Jul 19, 2006
Curse Of The U2 Drum Riser
Back in the States again after a little stint in Europe... I was filling in as drum tech for Chad and the Chili Peppers in England. His longtime tech Chris had a horrible accident at the beginning of the tour and wasn't able to return for two months. It was certainly my first touring experience as a big time drum tech and I have a new appreciation for the road warriors who do this demanding work for a living. Leave it to the young-uns I say.
Everything the Pep's do is first class, and even though the schedule can be grueling, the band takes care of their crew. Saw some incredible shows - I spent every show onstage to the left of Chad. My job consisted of setting up the drums, changing heads, polishing cymbals, connecting the new drum light system (which being a prototype triggered by sound gates was a pain in the ass), playing a sound check to set levels in the mains and the in-ear monitors.
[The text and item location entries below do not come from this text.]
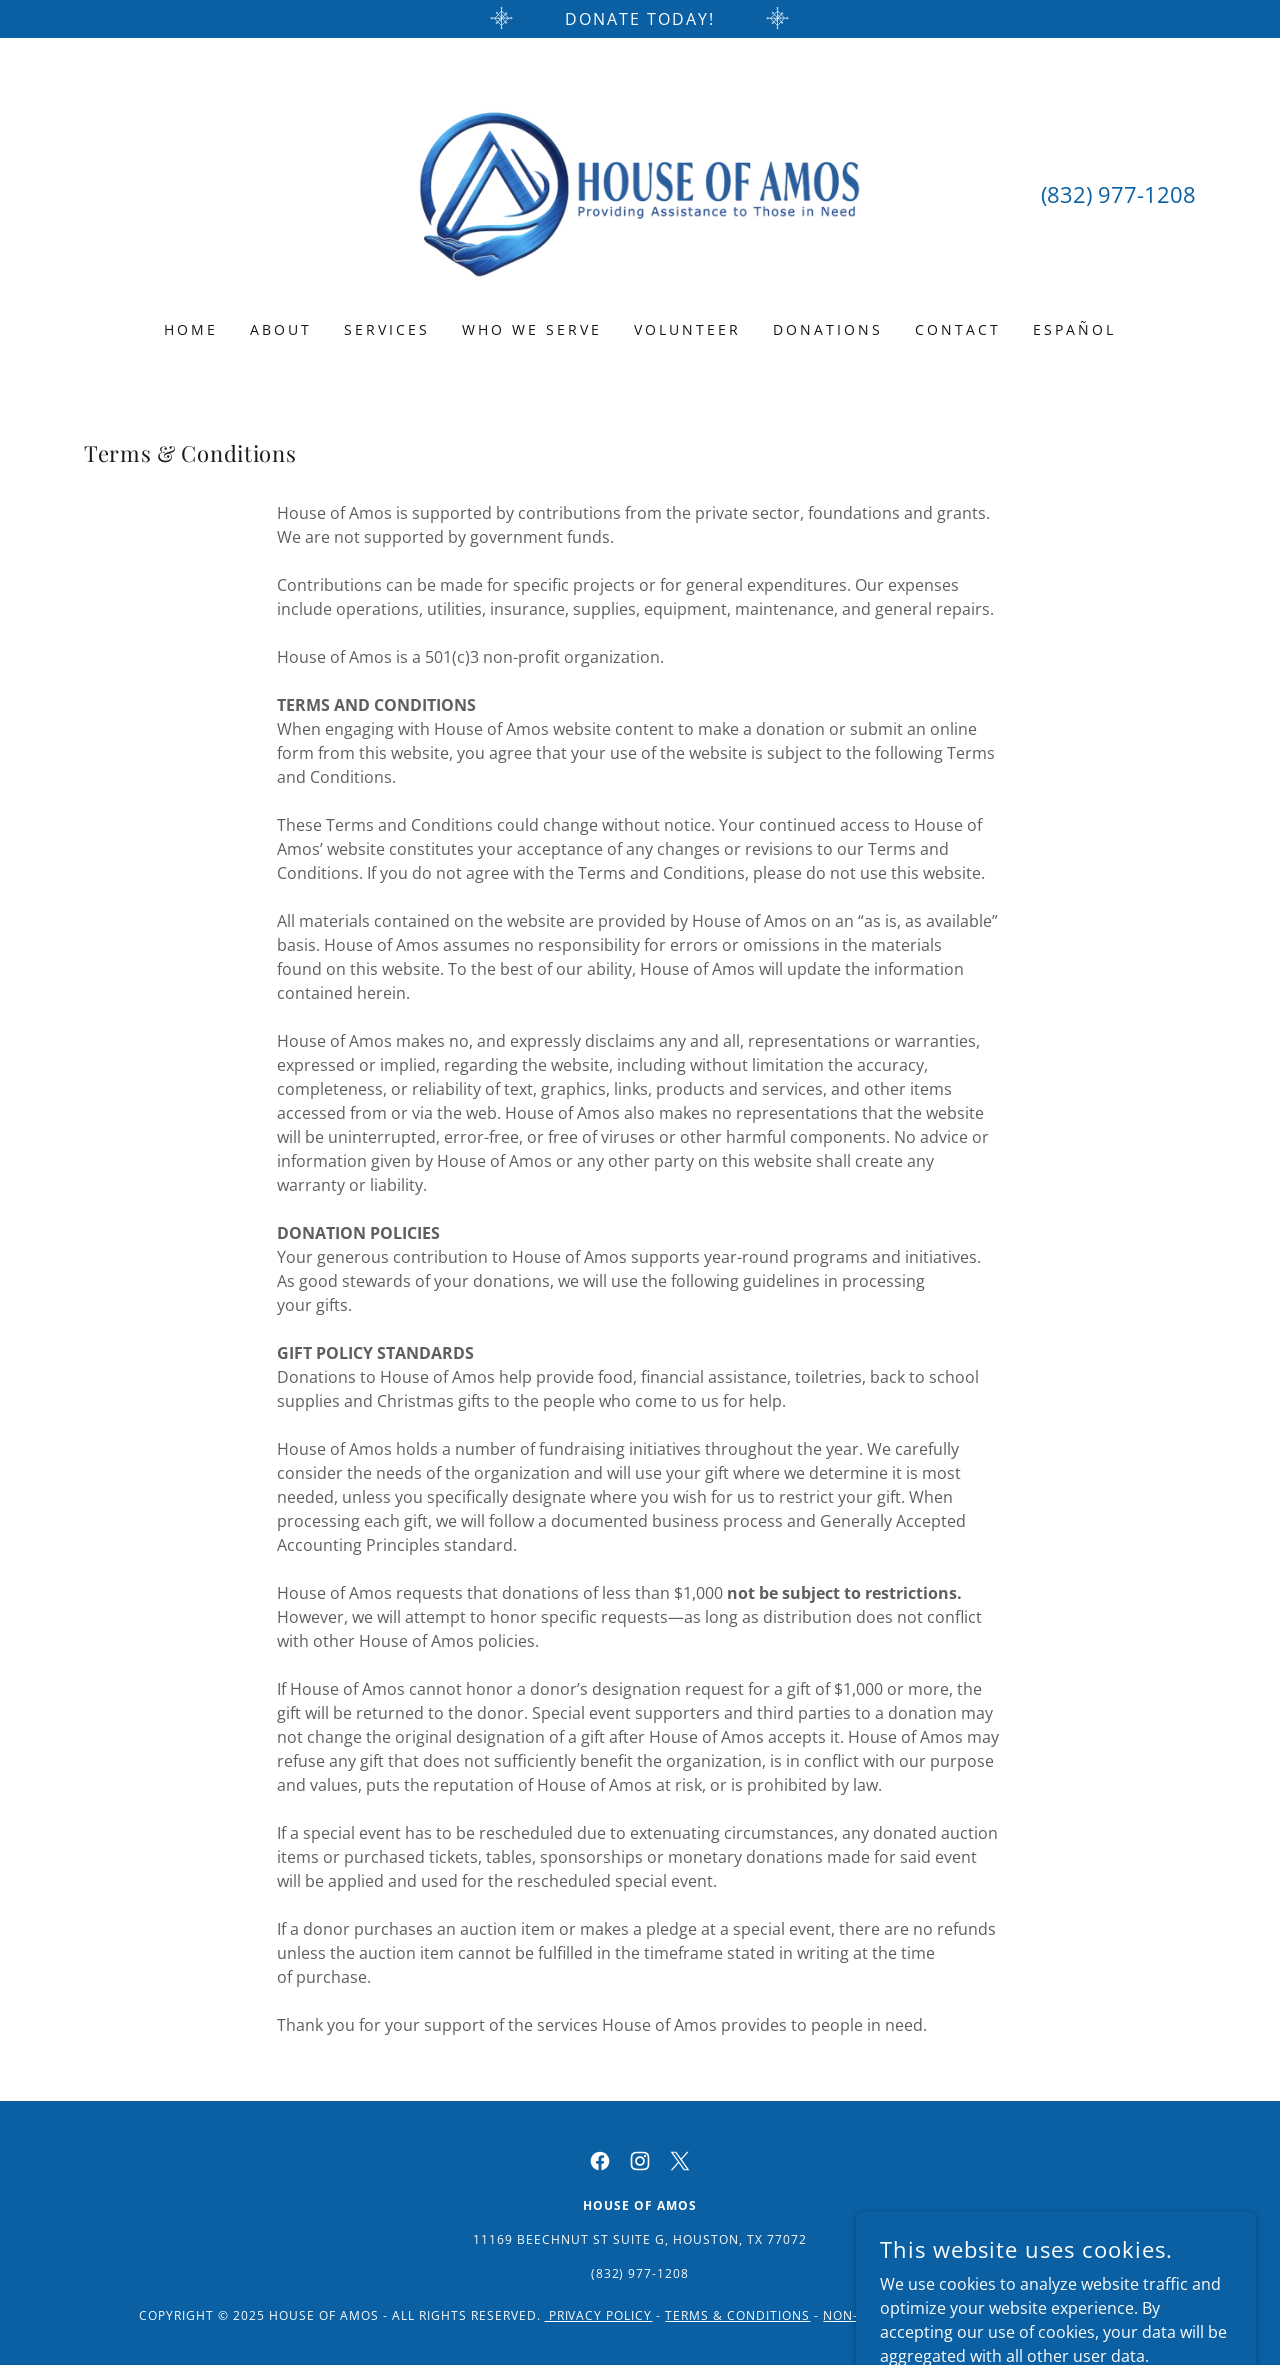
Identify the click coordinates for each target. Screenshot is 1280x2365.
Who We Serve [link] (532, 329)
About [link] (281, 329)
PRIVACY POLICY (599, 2315)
There are so many great stories to tell and the crew themselves are some really fun and wonderful people, who were remarkably patient with me as I learned the ropes. The high point: playing soundcheck every day in an empty soccer stadium with the other instrument techs. We usually performed the Peppers' hit "Give it Away".
An old knee injury came back to haunt me and the offending joint popped loudly as I was coming off the drum riser after soundcheck one day. I was taken by ambulance to the hospital and treated by a very friendly staff of British doctors and nurses.I hobbled back to the show to enjoy my my status as the second drum tech to fall in the line of duty on the Euro tour. Chad chalked it off to the drum riser, bought second hand from U2. Damn your Irish drumsticks Larry Mullen! You gotta laff.